WHAT THE EXERCISE ASKS:
In the entries below, find the line with "[Copy commit SHA] (1744, 296)" and the line with "11am (1057, 1396)". Print those two and everything between them exactly, and nothing else.

── MATERIALS PROVIDED

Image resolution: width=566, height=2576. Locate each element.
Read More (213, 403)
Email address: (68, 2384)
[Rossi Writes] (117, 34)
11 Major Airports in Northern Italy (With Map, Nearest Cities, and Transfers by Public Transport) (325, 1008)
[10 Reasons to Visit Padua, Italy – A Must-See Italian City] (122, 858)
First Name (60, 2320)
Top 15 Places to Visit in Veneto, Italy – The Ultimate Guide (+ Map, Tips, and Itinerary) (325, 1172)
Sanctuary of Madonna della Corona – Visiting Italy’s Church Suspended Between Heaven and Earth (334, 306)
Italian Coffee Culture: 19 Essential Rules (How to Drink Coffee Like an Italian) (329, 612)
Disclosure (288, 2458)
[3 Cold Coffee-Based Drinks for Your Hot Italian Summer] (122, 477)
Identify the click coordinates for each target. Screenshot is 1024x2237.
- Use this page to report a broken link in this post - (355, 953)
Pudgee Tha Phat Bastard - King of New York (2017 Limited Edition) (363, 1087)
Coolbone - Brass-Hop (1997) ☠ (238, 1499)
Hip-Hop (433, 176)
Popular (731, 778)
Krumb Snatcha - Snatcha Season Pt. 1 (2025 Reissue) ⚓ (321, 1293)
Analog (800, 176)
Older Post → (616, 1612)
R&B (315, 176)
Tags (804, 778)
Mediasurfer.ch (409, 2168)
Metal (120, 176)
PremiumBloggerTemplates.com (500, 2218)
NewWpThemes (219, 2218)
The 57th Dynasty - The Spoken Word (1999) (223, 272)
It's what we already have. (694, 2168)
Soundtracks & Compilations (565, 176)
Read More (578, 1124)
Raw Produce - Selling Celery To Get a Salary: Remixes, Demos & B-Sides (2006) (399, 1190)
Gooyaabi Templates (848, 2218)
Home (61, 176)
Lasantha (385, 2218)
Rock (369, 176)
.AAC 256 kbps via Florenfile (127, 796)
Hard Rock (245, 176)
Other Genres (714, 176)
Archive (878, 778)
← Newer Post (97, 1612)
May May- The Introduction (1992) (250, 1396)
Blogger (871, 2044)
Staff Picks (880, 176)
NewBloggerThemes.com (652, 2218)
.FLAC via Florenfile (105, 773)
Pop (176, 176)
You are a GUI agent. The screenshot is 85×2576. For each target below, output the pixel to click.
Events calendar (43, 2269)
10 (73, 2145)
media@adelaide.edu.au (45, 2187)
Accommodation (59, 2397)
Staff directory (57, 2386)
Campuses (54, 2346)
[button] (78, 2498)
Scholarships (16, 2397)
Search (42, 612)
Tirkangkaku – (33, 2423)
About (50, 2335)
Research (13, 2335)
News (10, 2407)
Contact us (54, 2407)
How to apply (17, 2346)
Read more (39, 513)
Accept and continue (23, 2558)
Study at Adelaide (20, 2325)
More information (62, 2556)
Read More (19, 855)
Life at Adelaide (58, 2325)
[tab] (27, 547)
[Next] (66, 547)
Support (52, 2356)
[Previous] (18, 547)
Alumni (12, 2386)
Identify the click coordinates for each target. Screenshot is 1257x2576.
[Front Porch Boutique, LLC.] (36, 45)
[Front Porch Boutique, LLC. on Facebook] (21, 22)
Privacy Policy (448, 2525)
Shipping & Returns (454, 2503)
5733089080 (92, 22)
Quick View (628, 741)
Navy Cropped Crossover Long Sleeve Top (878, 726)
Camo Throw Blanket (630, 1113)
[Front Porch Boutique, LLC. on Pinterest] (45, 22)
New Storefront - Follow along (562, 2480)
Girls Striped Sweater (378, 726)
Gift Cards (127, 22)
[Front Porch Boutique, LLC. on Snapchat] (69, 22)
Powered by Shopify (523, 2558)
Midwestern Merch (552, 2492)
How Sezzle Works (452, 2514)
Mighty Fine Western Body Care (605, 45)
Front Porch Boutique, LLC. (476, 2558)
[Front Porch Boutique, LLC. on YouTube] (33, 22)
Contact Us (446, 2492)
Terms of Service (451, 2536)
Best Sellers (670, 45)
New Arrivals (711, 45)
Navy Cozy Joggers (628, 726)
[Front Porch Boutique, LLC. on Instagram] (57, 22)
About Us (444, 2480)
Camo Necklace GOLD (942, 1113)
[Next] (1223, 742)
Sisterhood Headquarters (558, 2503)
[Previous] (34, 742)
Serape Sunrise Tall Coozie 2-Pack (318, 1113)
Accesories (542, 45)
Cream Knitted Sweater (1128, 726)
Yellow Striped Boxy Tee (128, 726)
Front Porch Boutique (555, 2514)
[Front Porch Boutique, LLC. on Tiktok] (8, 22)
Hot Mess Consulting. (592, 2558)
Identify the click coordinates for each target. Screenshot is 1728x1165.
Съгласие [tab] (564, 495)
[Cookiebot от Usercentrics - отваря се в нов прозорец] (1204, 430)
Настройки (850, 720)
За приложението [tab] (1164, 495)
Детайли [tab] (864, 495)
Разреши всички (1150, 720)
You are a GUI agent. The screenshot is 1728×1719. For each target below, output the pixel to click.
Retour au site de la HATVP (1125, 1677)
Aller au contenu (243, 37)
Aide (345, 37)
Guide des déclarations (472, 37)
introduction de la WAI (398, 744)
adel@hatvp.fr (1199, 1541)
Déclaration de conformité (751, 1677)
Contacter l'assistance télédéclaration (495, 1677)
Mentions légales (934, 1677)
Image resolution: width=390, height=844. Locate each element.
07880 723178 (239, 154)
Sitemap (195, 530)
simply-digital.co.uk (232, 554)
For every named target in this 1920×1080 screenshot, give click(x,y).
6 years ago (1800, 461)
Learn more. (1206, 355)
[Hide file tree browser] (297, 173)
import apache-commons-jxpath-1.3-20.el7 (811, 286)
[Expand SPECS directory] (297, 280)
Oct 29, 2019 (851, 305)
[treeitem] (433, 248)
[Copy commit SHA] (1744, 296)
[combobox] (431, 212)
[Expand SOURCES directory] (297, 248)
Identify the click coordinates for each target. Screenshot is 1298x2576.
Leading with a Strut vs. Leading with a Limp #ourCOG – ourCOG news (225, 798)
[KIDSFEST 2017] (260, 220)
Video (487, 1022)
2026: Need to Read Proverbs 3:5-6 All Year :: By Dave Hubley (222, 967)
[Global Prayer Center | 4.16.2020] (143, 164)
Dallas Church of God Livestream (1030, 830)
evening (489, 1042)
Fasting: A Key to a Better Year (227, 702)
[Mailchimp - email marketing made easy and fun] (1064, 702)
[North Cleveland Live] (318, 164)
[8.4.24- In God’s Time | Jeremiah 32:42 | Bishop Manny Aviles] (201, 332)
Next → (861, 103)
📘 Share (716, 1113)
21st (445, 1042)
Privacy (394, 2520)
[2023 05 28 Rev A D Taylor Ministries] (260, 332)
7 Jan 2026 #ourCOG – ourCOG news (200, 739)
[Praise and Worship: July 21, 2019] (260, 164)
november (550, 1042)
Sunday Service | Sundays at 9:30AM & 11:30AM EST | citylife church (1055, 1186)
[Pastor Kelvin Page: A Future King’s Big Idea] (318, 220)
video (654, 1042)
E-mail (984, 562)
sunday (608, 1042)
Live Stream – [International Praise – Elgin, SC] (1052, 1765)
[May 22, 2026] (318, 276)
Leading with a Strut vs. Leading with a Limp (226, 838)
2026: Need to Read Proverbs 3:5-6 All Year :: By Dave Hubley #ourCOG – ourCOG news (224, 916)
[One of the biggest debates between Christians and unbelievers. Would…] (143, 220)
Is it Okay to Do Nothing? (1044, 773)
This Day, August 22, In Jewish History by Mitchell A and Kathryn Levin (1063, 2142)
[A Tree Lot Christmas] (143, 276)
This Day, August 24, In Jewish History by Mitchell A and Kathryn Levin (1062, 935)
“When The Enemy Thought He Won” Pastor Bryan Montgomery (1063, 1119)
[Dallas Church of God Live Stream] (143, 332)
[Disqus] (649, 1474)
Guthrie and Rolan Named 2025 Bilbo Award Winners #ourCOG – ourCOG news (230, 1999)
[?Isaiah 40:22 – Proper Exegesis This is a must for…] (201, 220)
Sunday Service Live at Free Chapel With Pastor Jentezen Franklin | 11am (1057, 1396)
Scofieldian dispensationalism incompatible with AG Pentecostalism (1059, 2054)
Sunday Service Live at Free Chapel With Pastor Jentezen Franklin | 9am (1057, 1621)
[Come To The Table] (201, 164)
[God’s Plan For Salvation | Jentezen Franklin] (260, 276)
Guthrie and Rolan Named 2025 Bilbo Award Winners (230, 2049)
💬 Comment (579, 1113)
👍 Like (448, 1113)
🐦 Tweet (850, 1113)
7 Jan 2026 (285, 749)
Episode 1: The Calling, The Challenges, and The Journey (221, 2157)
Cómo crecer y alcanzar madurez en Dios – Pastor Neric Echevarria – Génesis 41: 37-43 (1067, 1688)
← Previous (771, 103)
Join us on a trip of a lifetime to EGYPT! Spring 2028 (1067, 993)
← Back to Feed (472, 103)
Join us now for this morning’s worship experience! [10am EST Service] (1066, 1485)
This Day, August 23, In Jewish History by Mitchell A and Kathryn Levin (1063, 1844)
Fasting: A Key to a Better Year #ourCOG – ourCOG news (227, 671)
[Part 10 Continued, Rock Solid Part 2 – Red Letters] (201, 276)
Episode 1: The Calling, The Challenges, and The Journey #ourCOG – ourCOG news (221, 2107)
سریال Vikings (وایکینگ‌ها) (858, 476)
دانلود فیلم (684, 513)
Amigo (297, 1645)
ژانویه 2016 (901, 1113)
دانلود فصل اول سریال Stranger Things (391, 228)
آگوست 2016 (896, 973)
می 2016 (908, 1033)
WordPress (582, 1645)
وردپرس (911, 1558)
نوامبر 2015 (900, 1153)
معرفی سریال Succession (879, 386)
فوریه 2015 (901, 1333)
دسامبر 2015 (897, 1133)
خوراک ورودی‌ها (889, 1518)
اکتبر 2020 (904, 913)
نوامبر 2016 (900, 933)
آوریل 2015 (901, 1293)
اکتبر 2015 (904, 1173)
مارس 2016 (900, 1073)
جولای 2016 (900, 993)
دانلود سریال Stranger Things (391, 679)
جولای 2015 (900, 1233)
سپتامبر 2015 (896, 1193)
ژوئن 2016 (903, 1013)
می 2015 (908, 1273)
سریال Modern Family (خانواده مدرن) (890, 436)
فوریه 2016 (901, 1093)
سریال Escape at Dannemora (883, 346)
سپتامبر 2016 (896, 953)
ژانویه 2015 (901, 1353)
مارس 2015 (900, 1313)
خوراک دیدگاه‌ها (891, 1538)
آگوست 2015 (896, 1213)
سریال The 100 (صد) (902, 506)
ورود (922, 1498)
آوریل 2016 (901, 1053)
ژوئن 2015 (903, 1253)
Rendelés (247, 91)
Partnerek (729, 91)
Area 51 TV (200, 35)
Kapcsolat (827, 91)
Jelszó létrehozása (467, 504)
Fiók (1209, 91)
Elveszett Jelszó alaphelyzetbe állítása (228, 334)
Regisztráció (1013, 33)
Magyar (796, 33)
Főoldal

────

SOLUTION TO THIS EXERCISE:
[Copy commit SHA] (1744, 296)
[combobox] (431, 212)
[Expand SOURCES directory] (297, 248)
Identify the click coordinates for each target. Screenshot is 1298x2576.
Leading with a Strut vs. Leading with a Limp #ourCOG – ourCOG news (225, 798)
[KIDSFEST 2017] (260, 220)
Video (487, 1022)
2026: Need to Read Proverbs 3:5-6 All Year :: By Dave Hubley (222, 967)
[Global Prayer Center | 4.16.2020] (143, 164)
Dallas Church of God Livestream (1030, 830)
evening (489, 1042)
Fasting: A Key to a Better Year (227, 702)
[Mailchimp - email marketing made easy and fun] (1064, 702)
[North Cleveland Live] (318, 164)
[8.4.24- In God’s Time | Jeremiah 32:42 | Bishop Manny Aviles] (201, 332)
Next → (861, 103)
📘 Share (716, 1113)
21st (445, 1042)
Privacy (394, 2520)
[2023 05 28 Rev A D Taylor Ministries] (260, 332)
7 Jan 2026 #ourCOG – ourCOG news (200, 739)
[Praise and Worship: July 21, 2019] (260, 164)
november (550, 1042)
Sunday Service | Sundays at 9:30AM & 11:30AM EST | citylife church (1055, 1186)
[Pastor Kelvin Page: A Future King’s Big Idea] (318, 220)
video (654, 1042)
E-mail (984, 562)
sunday (608, 1042)
Live Stream – [International Praise – Elgin, SC] (1052, 1765)
[May 22, 2026] (318, 276)
Leading with a Strut vs. Leading with a Limp (226, 838)
2026: Need to Read Proverbs 3:5-6 All Year :: By Dave Hubley #ourCOG – ourCOG news (224, 916)
[One of the biggest debates between Christians and unbelievers. Would…] (143, 220)
Is it Okay to Do Nothing? (1044, 773)
This Day, August 22, In Jewish History by Mitchell A and Kathryn Levin (1063, 2142)
[A Tree Lot Christmas] (143, 276)
This Day, August 24, In Jewish History by Mitchell A and Kathryn Levin (1062, 935)
“When The Enemy Thought He Won” Pastor Bryan Montgomery (1063, 1119)
[Dallas Church of God Live Stream] (143, 332)
[Disqus] (649, 1474)
Guthrie and Rolan Named 2025 Bilbo Award Winners #ourCOG – ourCOG news (230, 1999)
[?Isaiah 40:22 – Proper Exegesis This is a must for…] (201, 220)
Sunday Service Live at Free Chapel With Pastor Jentezen Franklin | 11am (1057, 1396)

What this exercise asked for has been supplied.